If fudge mixture ends up being to runny, slowly add sifted icing sugar until you get the right consistency. Consistency should look like the last picture.


 maple cream fudge


    • David says:

      I follo w. Do this recipe axactly..it took just a tad more than half a cup of icing sugar to get the consistency right and cooked at a very low boil while whipping with an electric beater constantly..It turned out perfectly and so smooth ..so thanks very much.My 6 year old granddaughter did most of the work.easy recipe.

  1. Kathy says:

    I noticed that you did not state how much powdered sugar to use if fudge is too thin.
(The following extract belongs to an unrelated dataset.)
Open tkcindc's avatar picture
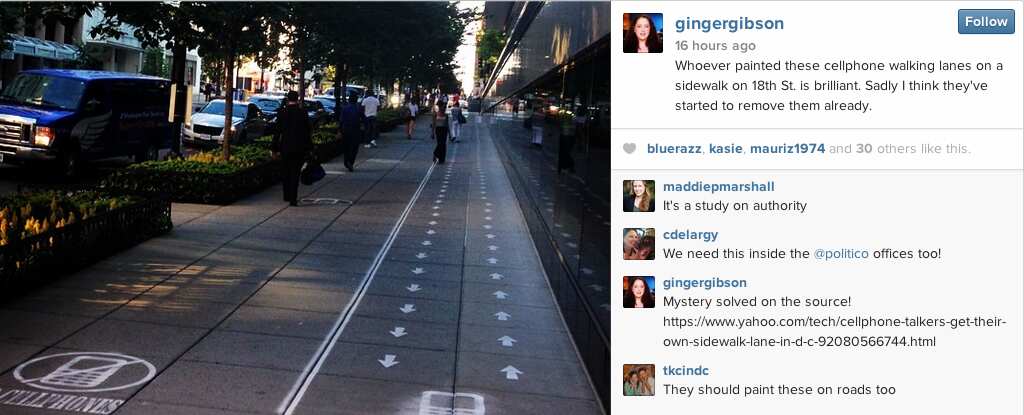Screen dimensions: 1024x415 pos(639,380)
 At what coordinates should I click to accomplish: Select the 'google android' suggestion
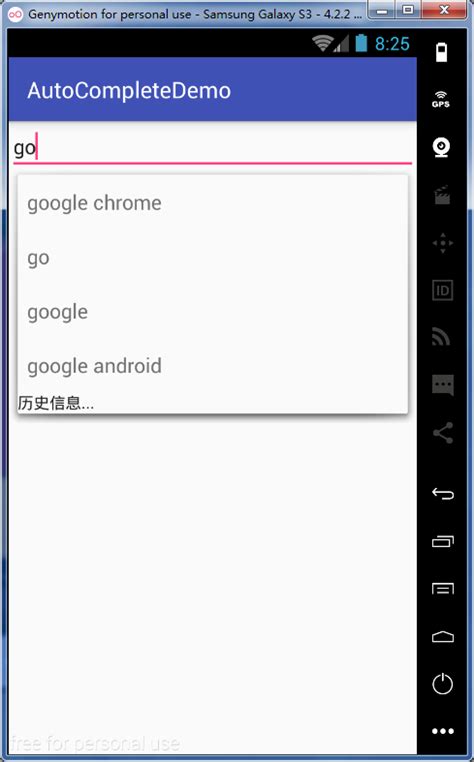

My children and I all love Sees Bordeaux so I want to try this. Also, what size dish? Thanks

    • Sammy says:

      Sorry I go by adding a little at a time until I have reached the consistency I like! you could try a teaspoon at a time. Also you can use any sized pan, it all depends on if you want your fudge brick to come out thick or thin.

    • Sammy says:

      Hi Shannon sorry to hear that the fudge recipe did not turn out for you how it should! You may have over beaten your mixture. That is why it would have come out hard and not creamy

  2. Joann says:

    I made this twice one last year , following the recipe exactly and it did not harden to a fudge very sticky delicious but not fudge..

  3. Trellyn says:

    I’ve made this twice, the first time it worked like a charm! I could have eaten the entire pan myself. It was a big hit too. The second time I made it it didn’t harden, I must have forgot the icing sugar. A few months later I’m back to make it again for a potluck. Thanks for this recipe, it’s SO good! I’ll keep coming back to make it again and again.

    • Sammy says:

      Hi Trellyn! I am glad you enjoy them 🙂 they are super addicting. Sorry to hear they didn’t turn out the second time, candy making is a tricky thing 😉

  4. kristine says:

    Do you think I can substitute more maple syrup for less brown sugar? Just wondering if it will give it a more mapley flavour which I want 🙂

    • Sammy says:

      You don’t’ want to reduce the amount of sugar because it will mess with the setting of the fudge. Add more maple syrup to get that advanced maple flavor 🙂

  5. Mrs, Robertson says:

    I think i would love someone to come to my house and show me how to do this correctly. I’ve now tried three times and can’t get it to set. good flavour for sure but frustrating. I guess you need to have the magic touch and I’m lacking. On to the next recipe!

    • Sammy says:

      Fudge making is kind of like an art form, when I first tried my hand at it, it took me a bunch of times to get the timing right and it really helps to have good equipment.

  6. Michelle says:

    I made this last night for teacher presents. I followed the recipe and it turned out perfectly. I believe it is the best maple fudge I have ever had. Thank you!

  7. Bethany Bakker says:

    This recipe was amazing! I did not have whipping cream so used whole milk and increased butter to 2/3 c. If some people are having trouble with how long to boil (especially if it turns out more like taffy), I highly reccommend a candy thermometer. They are an inexpensive foolproof way to make consistently good fudge. I heat the mixture on low til the temp is 250 degrees F using candy thermometer. Thank you so much! Everyone who’s tried it wants the recipe.

  8. SW says:

    I would really appreciate it if there were alternative instructions for those who don’t own a kitchen aid stand mixer. It is a great recipe but your instructions don’t help me when I get to that part.

    • Sammy says:

      Using the mixer cuts the time, and doesn’t make your hand hurt. You can manually beat fudge with a wooden spoon until you get the right consistency and texture. I will add alternate instructions for those who don’t have a mixer.

  9. Hazel says:

    I loved it so much.And becasue I had leftover mix I added a little bit of caramel to the mixture and it was even better.